**Problem:** Exactly as they appear, output all of the entries.
Data START
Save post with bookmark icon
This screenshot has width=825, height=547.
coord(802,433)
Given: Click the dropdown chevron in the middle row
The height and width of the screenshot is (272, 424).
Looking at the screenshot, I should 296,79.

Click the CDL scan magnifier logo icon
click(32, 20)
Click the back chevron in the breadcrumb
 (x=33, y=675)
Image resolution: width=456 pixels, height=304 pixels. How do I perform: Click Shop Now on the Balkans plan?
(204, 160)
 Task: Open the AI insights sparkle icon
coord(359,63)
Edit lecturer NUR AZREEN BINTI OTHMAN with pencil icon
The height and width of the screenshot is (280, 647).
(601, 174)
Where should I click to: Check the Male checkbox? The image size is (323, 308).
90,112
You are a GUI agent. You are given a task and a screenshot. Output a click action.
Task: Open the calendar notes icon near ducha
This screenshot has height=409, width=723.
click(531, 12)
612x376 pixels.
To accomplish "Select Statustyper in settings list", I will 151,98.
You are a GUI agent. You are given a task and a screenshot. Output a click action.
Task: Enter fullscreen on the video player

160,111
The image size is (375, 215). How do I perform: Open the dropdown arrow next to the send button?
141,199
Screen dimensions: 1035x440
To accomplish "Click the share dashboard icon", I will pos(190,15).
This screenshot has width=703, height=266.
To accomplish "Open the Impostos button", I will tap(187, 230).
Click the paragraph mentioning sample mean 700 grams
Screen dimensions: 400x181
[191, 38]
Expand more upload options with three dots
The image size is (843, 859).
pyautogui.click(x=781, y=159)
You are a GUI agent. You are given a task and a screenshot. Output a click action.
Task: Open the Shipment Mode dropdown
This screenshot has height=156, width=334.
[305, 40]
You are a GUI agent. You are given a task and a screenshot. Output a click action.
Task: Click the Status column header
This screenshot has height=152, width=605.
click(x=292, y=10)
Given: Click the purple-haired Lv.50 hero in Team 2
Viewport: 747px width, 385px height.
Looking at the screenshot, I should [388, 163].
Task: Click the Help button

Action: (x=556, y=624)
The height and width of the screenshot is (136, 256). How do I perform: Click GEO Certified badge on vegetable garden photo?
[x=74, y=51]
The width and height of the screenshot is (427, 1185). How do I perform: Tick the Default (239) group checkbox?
Data END
**Exercise answer:**
Save post with bookmark icon
This screenshot has width=825, height=547.
coord(802,433)
Given: Click the dropdown chevron in the middle row
The height and width of the screenshot is (272, 424).
Looking at the screenshot, I should 296,79.

Click the CDL scan magnifier logo icon
click(32, 20)
Click the back chevron in the breadcrumb
 (x=33, y=675)
Image resolution: width=456 pixels, height=304 pixels. How do I perform: Click Shop Now on the Balkans plan?
(204, 160)
 Task: Open the AI insights sparkle icon
coord(359,63)
Edit lecturer NUR AZREEN BINTI OTHMAN with pencil icon
The height and width of the screenshot is (280, 647).
(601, 174)
Where should I click to: Check the Male checkbox? The image size is (323, 308).
90,112
You are a GUI agent. You are given a task and a screenshot. Output a click action.
Task: Open the calendar notes icon near ducha
This screenshot has height=409, width=723.
click(531, 12)
612x376 pixels.
To accomplish "Select Statustyper in settings list", I will 151,98.
You are a GUI agent. You are given a task and a screenshot. Output a click action.
Task: Enter fullscreen on the video player

160,111
The image size is (375, 215). How do I perform: Open the dropdown arrow next to the send button?
141,199
Screen dimensions: 1035x440
To accomplish "Click the share dashboard icon", I will pos(190,15).
This screenshot has width=703, height=266.
To accomplish "Open the Impostos button", I will tap(187, 230).
Click the paragraph mentioning sample mean 700 grams
Screen dimensions: 400x181
[191, 38]
Expand more upload options with three dots
The image size is (843, 859).
pyautogui.click(x=781, y=159)
You are a GUI agent. You are given a task and a screenshot. Output a click action.
Task: Open the Shipment Mode dropdown
This screenshot has height=156, width=334.
[305, 40]
You are a GUI agent. You are given a task and a screenshot. Output a click action.
Task: Click the Status column header
This screenshot has height=152, width=605.
click(x=292, y=10)
Given: Click the purple-haired Lv.50 hero in Team 2
Viewport: 747px width, 385px height.
Looking at the screenshot, I should [388, 163].
Task: Click the Help button

Action: (x=556, y=624)
The height and width of the screenshot is (136, 256). How do I perform: Click GEO Certified badge on vegetable garden photo?
[x=74, y=51]
The width and height of the screenshot is (427, 1185). How do I perform: Tick the Default (239) group checkbox?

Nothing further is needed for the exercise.